NOMADENpress –

Politik – Kultur – Bewegung

Gesellschaft in Bewegung / Bewegung in Gesellschaft

Nomaden verkörpern das Prinzip von Gesellschaften in Bewegung. Als reale Gesellschaften in Bewegung sind sie historisch von der Sesshaftigkeit verdrängt worden. Einige Reste der nomadischen Lebensweise finden sich noch in entlegenen Regionen der Erde. Doch auch in sesshaften Gesellschaften findet sich Bewegung – freiwillige wie unfreiwillige. Man denke nur an urlaubende Wohnmobilisten oder ausgebeutete Wanderarbeiter, an Flüchtlinge oder wandernde Gesellen, an Berufspendler oder an Outdoor, digitale und urbane Nomaden. Aber es gibt auch soziale Bewegung, von oben nach unten, man denke an Fahrstuhl- und Rolltreppeneffekte in der sozialen Mobilität. Sind wir eine Abstiegsgesellschaft? Dagegen gibt es Bewegungen, die die Richtung der Gesellschaft verändern wollen, man denke an Arbeiter- und Jugendbewegung, Studenten-, Frauen- und Umweltbewegung oder an indigene Bewegungen. Uns interessieren alle diese Dimensionen des Nomadischen. Wir setzen uns auseinander mit dem Hass, den Fahrende, Juden und Obdachlose auf sich ziehen und befassen uns mit den Freuden des Unterwegssein, des leichten Reisens und Welterfahrens. Uns interessiert der politische und kulturelle Ausdruck, den solche Bewegungen annehmen. Wir wollen den Spuren der Bewegung in unseren Gesellschaften nachgehen und selbst in Bewegung sein.

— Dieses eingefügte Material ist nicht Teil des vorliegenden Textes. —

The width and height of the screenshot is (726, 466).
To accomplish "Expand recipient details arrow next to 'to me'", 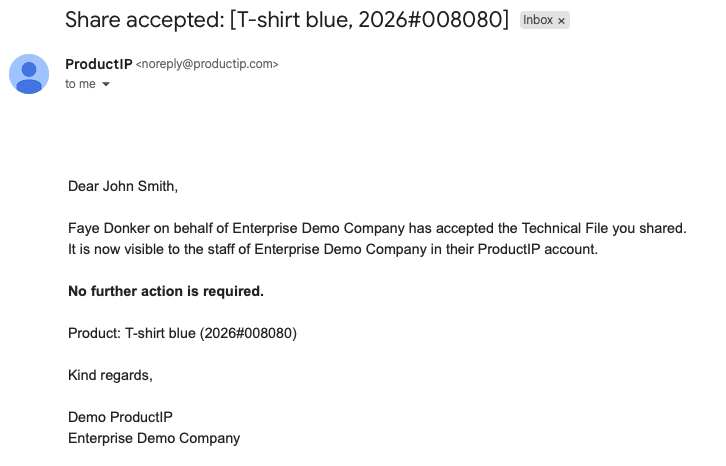I will 106,84.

Dazu organisiert NOMADENpress politische und kulturelle Veranstaltungen, Diskussionen und Lesungen, Exkursionen oder Werkabende an wechselnden Orten. Wir kooperieren mit der Brotfabrik in Frankfurt/Hausen und der Burg Waldeck/Hunsrück.

NOMADENpress will statische Perspektiven herausfordern und den kulturellen Austausch fördern.

NOMADENpress ist ein Verein, der sich ursprünglich in Frankfurt am Main aus Interessierten gebildet hat, die diesen Themen aus unterschiedlicher Perspektive nachgehen. Literarisch-künstlerische Interessen gehören ebenso dazu wie wissenschaftliche und praktisch-handwerkliche. Wir verstehen das Nomadische als Prinzip der Bewegung und glauben, dass es eine besondere Erfahrung und Erkenntnis der Welt und ihrer Gesellschaften ermöglicht.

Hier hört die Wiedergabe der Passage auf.